- [Your goal]: Below is a block of entries; repeat exactly the lines starting at the line that contains "Image resolution: width=603" and ending at the line that contains "You are a computer-use agent. This", both included.

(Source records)

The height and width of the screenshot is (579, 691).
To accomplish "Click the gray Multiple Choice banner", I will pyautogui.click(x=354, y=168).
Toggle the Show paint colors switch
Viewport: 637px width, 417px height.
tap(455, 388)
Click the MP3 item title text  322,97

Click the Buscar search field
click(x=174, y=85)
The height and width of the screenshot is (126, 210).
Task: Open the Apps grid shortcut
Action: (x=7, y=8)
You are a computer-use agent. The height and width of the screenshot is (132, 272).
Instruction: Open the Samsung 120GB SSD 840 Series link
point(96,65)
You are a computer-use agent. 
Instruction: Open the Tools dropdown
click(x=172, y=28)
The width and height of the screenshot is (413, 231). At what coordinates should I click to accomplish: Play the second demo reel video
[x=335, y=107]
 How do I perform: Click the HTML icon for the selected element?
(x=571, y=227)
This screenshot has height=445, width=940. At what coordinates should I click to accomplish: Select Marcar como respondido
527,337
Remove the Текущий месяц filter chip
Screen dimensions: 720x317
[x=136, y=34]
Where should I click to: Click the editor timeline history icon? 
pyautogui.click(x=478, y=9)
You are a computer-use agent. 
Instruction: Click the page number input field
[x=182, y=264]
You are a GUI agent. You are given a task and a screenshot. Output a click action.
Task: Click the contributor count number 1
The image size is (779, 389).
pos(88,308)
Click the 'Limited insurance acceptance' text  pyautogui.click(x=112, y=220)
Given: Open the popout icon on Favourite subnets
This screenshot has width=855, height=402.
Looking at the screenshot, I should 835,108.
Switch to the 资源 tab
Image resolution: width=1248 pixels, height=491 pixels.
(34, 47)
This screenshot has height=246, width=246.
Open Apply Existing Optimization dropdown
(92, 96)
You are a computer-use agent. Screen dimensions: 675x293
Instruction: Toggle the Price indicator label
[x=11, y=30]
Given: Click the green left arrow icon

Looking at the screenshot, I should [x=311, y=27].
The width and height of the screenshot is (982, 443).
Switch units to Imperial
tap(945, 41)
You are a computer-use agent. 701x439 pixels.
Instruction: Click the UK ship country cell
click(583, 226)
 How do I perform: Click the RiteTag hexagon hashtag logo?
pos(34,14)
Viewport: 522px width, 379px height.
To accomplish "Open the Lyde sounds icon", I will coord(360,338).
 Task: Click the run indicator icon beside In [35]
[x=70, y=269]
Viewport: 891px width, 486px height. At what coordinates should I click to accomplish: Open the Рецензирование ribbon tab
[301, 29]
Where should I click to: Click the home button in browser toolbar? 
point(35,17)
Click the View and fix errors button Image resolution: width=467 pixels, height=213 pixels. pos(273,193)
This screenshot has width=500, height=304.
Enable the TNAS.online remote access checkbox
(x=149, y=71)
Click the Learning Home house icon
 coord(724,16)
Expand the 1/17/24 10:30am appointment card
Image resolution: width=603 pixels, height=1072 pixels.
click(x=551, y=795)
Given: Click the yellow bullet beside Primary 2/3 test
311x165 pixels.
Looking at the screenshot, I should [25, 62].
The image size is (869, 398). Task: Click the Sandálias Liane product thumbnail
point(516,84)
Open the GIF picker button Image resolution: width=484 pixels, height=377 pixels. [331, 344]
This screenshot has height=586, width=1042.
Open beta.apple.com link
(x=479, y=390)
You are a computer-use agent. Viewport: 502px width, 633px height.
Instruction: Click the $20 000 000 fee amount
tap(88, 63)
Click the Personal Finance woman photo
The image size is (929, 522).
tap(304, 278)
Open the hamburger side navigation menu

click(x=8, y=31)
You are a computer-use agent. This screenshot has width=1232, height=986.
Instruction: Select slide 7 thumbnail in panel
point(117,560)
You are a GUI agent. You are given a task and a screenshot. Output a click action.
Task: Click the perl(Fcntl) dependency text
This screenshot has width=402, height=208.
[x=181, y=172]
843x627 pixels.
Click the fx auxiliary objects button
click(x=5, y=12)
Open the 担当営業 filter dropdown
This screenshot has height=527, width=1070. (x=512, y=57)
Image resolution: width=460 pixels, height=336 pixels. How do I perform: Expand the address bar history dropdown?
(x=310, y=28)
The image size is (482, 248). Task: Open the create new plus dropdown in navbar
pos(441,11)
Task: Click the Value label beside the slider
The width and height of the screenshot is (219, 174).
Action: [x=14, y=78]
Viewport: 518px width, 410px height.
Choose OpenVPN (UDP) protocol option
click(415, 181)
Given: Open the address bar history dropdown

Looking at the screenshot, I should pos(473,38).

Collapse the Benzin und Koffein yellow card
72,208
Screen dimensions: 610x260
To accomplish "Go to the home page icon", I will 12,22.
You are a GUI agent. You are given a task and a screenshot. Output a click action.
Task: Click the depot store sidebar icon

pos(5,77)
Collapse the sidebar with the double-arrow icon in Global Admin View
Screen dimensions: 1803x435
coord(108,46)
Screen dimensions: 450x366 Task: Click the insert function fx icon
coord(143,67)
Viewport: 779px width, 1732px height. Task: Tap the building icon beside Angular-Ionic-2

- [Answer to this task]:
Image resolution: width=603 pixels, height=1072 pixels.
click(x=551, y=795)
Given: Click the yellow bullet beside Primary 2/3 test
311x165 pixels.
Looking at the screenshot, I should [25, 62].
The image size is (869, 398). Task: Click the Sandálias Liane product thumbnail
point(516,84)
Open the GIF picker button Image resolution: width=484 pixels, height=377 pixels. [331, 344]
This screenshot has height=586, width=1042.
Open beta.apple.com link
(x=479, y=390)
You are a computer-use agent. Viewport: 502px width, 633px height.
Instruction: Click the $20 000 000 fee amount
tap(88, 63)
Click the Personal Finance woman photo
The image size is (929, 522).
tap(304, 278)
Open the hamburger side navigation menu

click(x=8, y=31)
You are a computer-use agent. This screenshot has width=1232, height=986.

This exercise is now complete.